What is required
Any picture in the listing is left out of the copy; all else is duplicated exactly.

^^^^

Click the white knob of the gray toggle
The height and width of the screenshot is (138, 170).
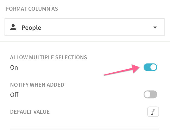(x=147, y=94)
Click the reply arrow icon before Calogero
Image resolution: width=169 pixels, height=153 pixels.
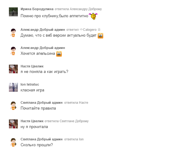tap(81, 30)
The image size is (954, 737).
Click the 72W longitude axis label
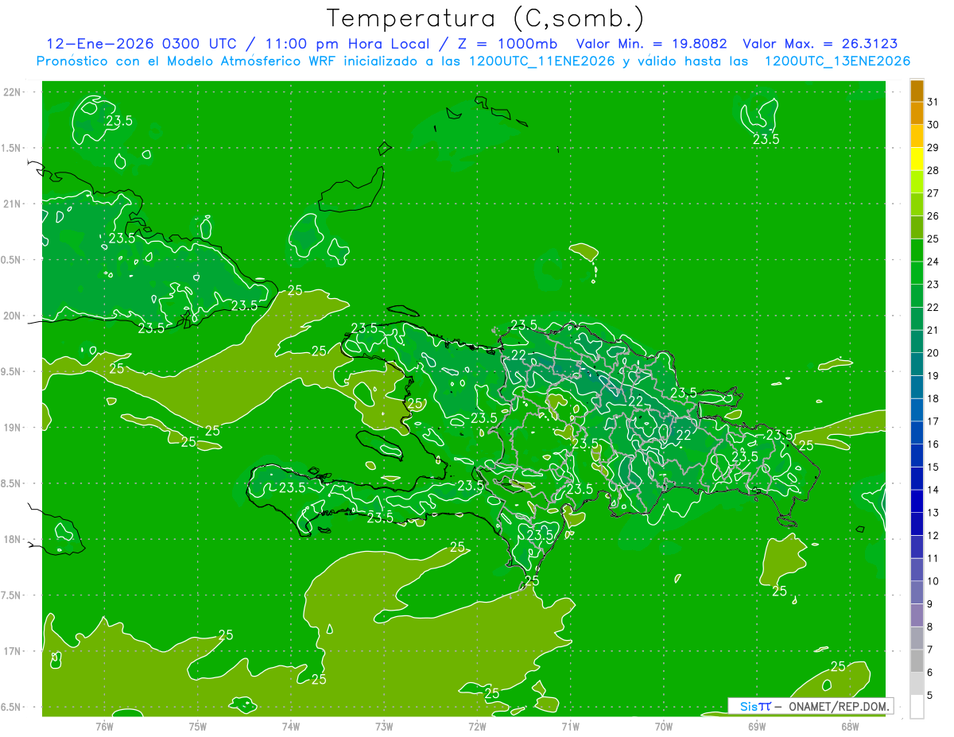(x=477, y=726)
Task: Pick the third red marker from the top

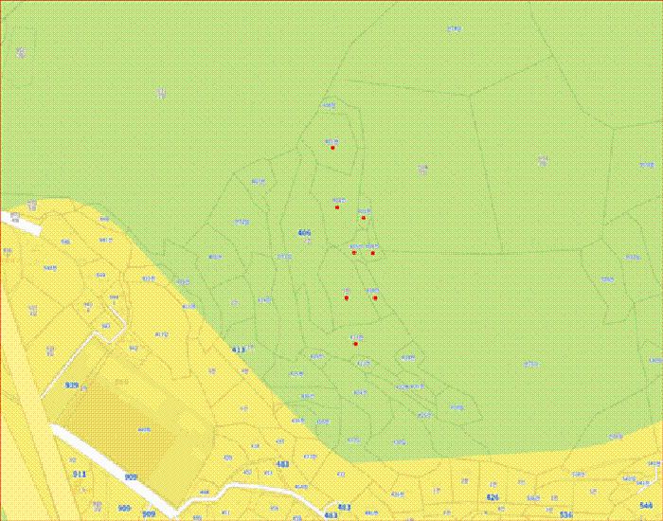Action: (363, 217)
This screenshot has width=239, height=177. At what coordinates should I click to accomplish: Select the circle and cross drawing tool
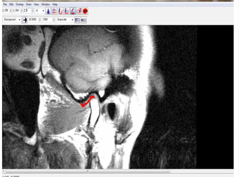[x=79, y=11]
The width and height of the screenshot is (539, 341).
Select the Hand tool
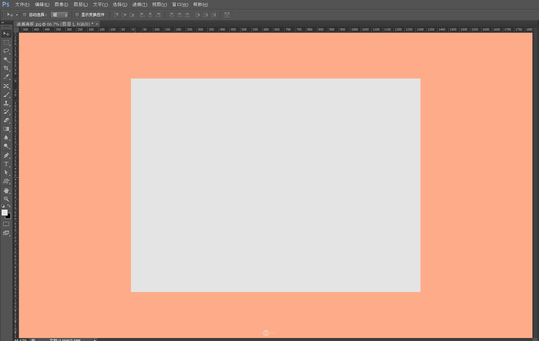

^^^^

Written answer
Click the white knob of the gray toggle
The height and width of the screenshot is (138, 170).
(x=147, y=94)
Click the reply arrow icon before Calogero
Image resolution: width=169 pixels, height=153 pixels.
tap(81, 30)
The image size is (954, 737).
Click the 72W longitude axis label
(x=477, y=726)
Task: Pick the third red marker from the top

Action: (363, 217)
This screenshot has width=239, height=177. At what coordinates should I click to accomplish: Select the circle and cross drawing tool
[x=79, y=11]
The width and height of the screenshot is (539, 341).
Select the Hand tool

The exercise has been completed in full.